*TASK DESCRIPTION*: If a line appears in the data below, it must appear in your answer exactly as given.

*SUPPLIED ENTRIES*:

----

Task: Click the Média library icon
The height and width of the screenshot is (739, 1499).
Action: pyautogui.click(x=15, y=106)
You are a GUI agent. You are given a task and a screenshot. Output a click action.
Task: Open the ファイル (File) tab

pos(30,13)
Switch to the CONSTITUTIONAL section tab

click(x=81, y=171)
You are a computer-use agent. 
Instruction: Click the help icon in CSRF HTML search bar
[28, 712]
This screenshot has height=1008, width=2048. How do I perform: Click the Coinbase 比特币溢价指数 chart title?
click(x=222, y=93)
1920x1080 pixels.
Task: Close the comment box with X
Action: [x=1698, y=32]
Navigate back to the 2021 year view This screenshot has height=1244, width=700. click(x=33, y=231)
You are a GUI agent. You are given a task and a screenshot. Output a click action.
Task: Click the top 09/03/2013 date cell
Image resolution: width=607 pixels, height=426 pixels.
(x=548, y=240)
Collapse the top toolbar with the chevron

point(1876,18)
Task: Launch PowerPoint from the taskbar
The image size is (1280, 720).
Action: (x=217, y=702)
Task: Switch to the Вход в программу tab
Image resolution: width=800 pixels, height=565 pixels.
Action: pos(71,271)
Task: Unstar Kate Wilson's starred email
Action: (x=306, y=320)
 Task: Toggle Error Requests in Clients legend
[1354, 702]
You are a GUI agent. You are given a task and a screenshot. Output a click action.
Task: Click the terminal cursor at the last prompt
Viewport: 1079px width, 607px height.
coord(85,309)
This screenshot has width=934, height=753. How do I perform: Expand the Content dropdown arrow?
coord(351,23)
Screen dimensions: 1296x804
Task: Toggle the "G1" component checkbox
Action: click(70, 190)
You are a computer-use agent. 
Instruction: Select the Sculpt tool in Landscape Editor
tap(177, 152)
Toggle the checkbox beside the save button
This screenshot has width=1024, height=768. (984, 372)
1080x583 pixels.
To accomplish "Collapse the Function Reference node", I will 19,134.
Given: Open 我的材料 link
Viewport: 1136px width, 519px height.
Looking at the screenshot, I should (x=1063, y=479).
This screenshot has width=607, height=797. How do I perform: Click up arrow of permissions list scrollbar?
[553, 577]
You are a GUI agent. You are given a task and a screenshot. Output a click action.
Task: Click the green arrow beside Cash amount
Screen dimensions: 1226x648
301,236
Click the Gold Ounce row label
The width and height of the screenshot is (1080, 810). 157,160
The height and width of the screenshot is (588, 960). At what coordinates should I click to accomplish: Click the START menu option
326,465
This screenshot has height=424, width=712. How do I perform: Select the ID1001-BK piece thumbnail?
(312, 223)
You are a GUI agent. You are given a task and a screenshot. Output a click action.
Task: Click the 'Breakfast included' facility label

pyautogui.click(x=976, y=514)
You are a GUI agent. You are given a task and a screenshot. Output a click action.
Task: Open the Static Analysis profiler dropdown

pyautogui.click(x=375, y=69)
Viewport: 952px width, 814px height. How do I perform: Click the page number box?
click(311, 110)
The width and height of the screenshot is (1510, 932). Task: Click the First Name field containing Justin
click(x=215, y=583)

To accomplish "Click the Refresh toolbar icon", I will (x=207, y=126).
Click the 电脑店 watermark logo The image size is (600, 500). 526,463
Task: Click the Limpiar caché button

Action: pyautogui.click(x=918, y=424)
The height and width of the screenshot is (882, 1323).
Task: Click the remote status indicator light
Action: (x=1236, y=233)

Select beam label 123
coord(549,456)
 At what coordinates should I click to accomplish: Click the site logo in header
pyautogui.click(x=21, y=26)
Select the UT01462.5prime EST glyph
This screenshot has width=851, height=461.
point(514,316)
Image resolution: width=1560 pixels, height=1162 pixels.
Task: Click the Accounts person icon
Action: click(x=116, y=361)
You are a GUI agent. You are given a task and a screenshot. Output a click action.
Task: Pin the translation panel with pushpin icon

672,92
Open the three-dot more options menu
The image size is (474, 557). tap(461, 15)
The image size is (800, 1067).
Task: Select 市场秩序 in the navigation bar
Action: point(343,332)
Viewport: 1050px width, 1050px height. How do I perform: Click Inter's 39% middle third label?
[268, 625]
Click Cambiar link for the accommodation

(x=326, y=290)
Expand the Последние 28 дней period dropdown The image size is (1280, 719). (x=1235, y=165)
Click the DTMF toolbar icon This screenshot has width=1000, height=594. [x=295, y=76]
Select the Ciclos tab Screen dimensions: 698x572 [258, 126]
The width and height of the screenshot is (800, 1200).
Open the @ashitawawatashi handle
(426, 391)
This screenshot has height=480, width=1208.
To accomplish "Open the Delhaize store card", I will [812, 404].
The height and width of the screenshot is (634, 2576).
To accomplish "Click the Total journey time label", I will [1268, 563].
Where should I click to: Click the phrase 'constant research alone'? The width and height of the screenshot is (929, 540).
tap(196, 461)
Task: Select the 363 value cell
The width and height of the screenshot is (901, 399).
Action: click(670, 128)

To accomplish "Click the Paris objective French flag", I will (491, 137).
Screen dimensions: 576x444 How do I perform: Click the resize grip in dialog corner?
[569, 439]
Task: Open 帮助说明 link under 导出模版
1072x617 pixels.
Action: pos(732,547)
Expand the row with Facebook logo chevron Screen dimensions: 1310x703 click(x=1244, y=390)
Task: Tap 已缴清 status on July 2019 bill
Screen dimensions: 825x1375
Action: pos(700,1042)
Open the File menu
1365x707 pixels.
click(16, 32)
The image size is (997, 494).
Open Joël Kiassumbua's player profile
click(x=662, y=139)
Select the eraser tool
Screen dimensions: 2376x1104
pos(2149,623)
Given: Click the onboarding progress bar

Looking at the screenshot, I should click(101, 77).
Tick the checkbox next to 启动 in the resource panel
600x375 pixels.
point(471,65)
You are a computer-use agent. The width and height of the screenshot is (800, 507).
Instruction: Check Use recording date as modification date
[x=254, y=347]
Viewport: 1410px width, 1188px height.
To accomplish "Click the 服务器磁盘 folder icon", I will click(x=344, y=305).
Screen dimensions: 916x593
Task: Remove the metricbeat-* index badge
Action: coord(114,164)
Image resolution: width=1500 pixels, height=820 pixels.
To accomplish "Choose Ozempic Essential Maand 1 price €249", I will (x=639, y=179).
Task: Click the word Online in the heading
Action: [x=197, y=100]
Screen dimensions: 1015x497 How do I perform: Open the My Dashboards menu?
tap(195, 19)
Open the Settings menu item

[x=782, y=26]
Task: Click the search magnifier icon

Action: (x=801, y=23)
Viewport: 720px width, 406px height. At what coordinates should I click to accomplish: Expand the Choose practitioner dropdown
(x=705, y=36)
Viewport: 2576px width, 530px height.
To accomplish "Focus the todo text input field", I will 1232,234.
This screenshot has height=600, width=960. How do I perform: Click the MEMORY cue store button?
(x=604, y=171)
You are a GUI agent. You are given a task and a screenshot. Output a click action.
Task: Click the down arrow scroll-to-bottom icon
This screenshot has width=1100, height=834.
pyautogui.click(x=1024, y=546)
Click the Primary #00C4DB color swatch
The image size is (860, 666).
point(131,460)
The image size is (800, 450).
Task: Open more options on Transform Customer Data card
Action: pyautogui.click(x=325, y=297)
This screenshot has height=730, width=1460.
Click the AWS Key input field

----

*THE COMPLETED TASK*:
Task: Click the Média library icon
The height and width of the screenshot is (739, 1499).
Action: pyautogui.click(x=15, y=106)
You are a GUI agent. You are given a task and a screenshot. Output a click action.
Task: Open the ファイル (File) tab

pos(30,13)
Switch to the CONSTITUTIONAL section tab

click(x=81, y=171)
You are a computer-use agent. 
Instruction: Click the help icon in CSRF HTML search bar
[28, 712]
This screenshot has height=1008, width=2048. How do I perform: Click the Coinbase 比特币溢价指数 chart title?
click(x=222, y=93)
1920x1080 pixels.
Task: Close the comment box with X
Action: [x=1698, y=32]
Navigate back to the 2021 year view This screenshot has height=1244, width=700. click(x=33, y=231)
You are a GUI agent. You are given a task and a screenshot. Output a click action.
Task: Click the top 09/03/2013 date cell
Image resolution: width=607 pixels, height=426 pixels.
(x=548, y=240)
Collapse the top toolbar with the chevron

point(1876,18)
Task: Launch PowerPoint from the taskbar
The image size is (1280, 720).
Action: (x=217, y=702)
Task: Switch to the Вход в программу tab
Image resolution: width=800 pixels, height=565 pixels.
Action: pos(71,271)
Task: Unstar Kate Wilson's starred email
Action: (x=306, y=320)
 Task: Toggle Error Requests in Clients legend
[1354, 702]
You are a GUI agent. You are given a task and a screenshot. Output a click action.
Task: Click the terminal cursor at the last prompt
Viewport: 1079px width, 607px height.
coord(85,309)
This screenshot has width=934, height=753. How do I perform: Expand the Content dropdown arrow?
coord(351,23)
Screen dimensions: 1296x804
Task: Toggle the "G1" component checkbox
Action: click(70, 190)
You are a computer-use agent. 
Instruction: Select the Sculpt tool in Landscape Editor
tap(177, 152)
Toggle the checkbox beside the save button
This screenshot has width=1024, height=768. (984, 372)
1080x583 pixels.
To accomplish "Collapse the Function Reference node", I will 19,134.
Given: Open 我的材料 link
Viewport: 1136px width, 519px height.
Looking at the screenshot, I should (x=1063, y=479).
This screenshot has width=607, height=797. How do I perform: Click up arrow of permissions list scrollbar?
[553, 577]
You are a GUI agent. You are given a task and a screenshot. Output a click action.
Task: Click the green arrow beside Cash amount
Screen dimensions: 1226x648
301,236
Click the Gold Ounce row label
The width and height of the screenshot is (1080, 810). 157,160
The height and width of the screenshot is (588, 960). At what coordinates should I click to accomplish: Click the START menu option
326,465
This screenshot has height=424, width=712. How do I perform: Select the ID1001-BK piece thumbnail?
(312, 223)
You are a GUI agent. You are given a task and a screenshot. Output a click action.
Task: Click the 'Breakfast included' facility label

pyautogui.click(x=976, y=514)
You are a GUI agent. You are given a task and a screenshot. Output a click action.
Task: Open the Static Analysis profiler dropdown

pyautogui.click(x=375, y=69)
Viewport: 952px width, 814px height. How do I perform: Click the page number box?
click(311, 110)
The width and height of the screenshot is (1510, 932). Task: Click the First Name field containing Justin
click(x=215, y=583)

To accomplish "Click the Refresh toolbar icon", I will (x=207, y=126).
Click the 电脑店 watermark logo The image size is (600, 500). 526,463
Task: Click the Limpiar caché button

Action: pyautogui.click(x=918, y=424)
The height and width of the screenshot is (882, 1323).
Task: Click the remote status indicator light
Action: (x=1236, y=233)

Select beam label 123
coord(549,456)
 At what coordinates should I click to accomplish: Click the site logo in header
pyautogui.click(x=21, y=26)
Select the UT01462.5prime EST glyph
This screenshot has width=851, height=461.
point(514,316)
Image resolution: width=1560 pixels, height=1162 pixels.
Task: Click the Accounts person icon
Action: click(x=116, y=361)
You are a GUI agent. You are given a task and a screenshot. Output a click action.
Task: Pin the translation panel with pushpin icon

672,92
Open the three-dot more options menu
The image size is (474, 557). tap(461, 15)
The image size is (800, 1067).
Task: Select 市场秩序 in the navigation bar
Action: point(343,332)
Viewport: 1050px width, 1050px height. How do I perform: Click Inter's 39% middle third label?
[268, 625]
Click Cambiar link for the accommodation

(x=326, y=290)
Expand the Последние 28 дней period dropdown The image size is (1280, 719). (x=1235, y=165)
Click the DTMF toolbar icon This screenshot has width=1000, height=594. [x=295, y=76]
Select the Ciclos tab Screen dimensions: 698x572 [258, 126]
The width and height of the screenshot is (800, 1200).
Open the @ashitawawatashi handle
(426, 391)
This screenshot has height=480, width=1208.
To accomplish "Open the Delhaize store card", I will [812, 404].
The height and width of the screenshot is (634, 2576).
To accomplish "Click the Total journey time label", I will [1268, 563].
Where should I click to: Click the phrase 'constant research alone'? The width and height of the screenshot is (929, 540).
tap(196, 461)
Task: Select the 363 value cell
The width and height of the screenshot is (901, 399).
Action: click(670, 128)

To accomplish "Click the Paris objective French flag", I will (491, 137).
Screen dimensions: 576x444 How do I perform: Click the resize grip in dialog corner?
[569, 439]
Task: Open 帮助说明 link under 导出模版
1072x617 pixels.
Action: pos(732,547)
Expand the row with Facebook logo chevron Screen dimensions: 1310x703 click(x=1244, y=390)
Task: Tap 已缴清 status on July 2019 bill
Screen dimensions: 825x1375
Action: pos(700,1042)
Open the File menu
1365x707 pixels.
click(16, 32)
The image size is (997, 494).
Open Joël Kiassumbua's player profile
click(x=662, y=139)
Select the eraser tool
Screen dimensions: 2376x1104
pos(2149,623)
Given: Click the onboarding progress bar

Looking at the screenshot, I should click(101, 77).
Tick the checkbox next to 启动 in the resource panel
600x375 pixels.
point(471,65)
You are a computer-use agent. The width and height of the screenshot is (800, 507).
Instruction: Check Use recording date as modification date
[x=254, y=347]
Viewport: 1410px width, 1188px height.
To accomplish "Click the 服务器磁盘 folder icon", I will click(x=344, y=305).
Screen dimensions: 916x593
Task: Remove the metricbeat-* index badge
Action: coord(114,164)
Image resolution: width=1500 pixels, height=820 pixels.
To accomplish "Choose Ozempic Essential Maand 1 price €249", I will (x=639, y=179).
Task: Click the word Online in the heading
Action: [x=197, y=100]
Screen dimensions: 1015x497 How do I perform: Open the My Dashboards menu?
tap(195, 19)
Open the Settings menu item

[x=782, y=26]
Task: Click the search magnifier icon

Action: (x=801, y=23)
Viewport: 720px width, 406px height. At what coordinates should I click to accomplish: Expand the Choose practitioner dropdown
(x=705, y=36)
Viewport: 2576px width, 530px height.
To accomplish "Focus the todo text input field", I will 1232,234.
This screenshot has height=600, width=960. How do I perform: Click the MEMORY cue store button?
(x=604, y=171)
You are a GUI agent. You are given a task and a screenshot. Output a click action.
Task: Click the down arrow scroll-to-bottom icon
This screenshot has width=1100, height=834.
pyautogui.click(x=1024, y=546)
Click the Primary #00C4DB color swatch
The image size is (860, 666).
point(131,460)
The image size is (800, 450).
Task: Open more options on Transform Customer Data card
Action: pyautogui.click(x=325, y=297)
This screenshot has height=730, width=1460.
Click the AWS Key input field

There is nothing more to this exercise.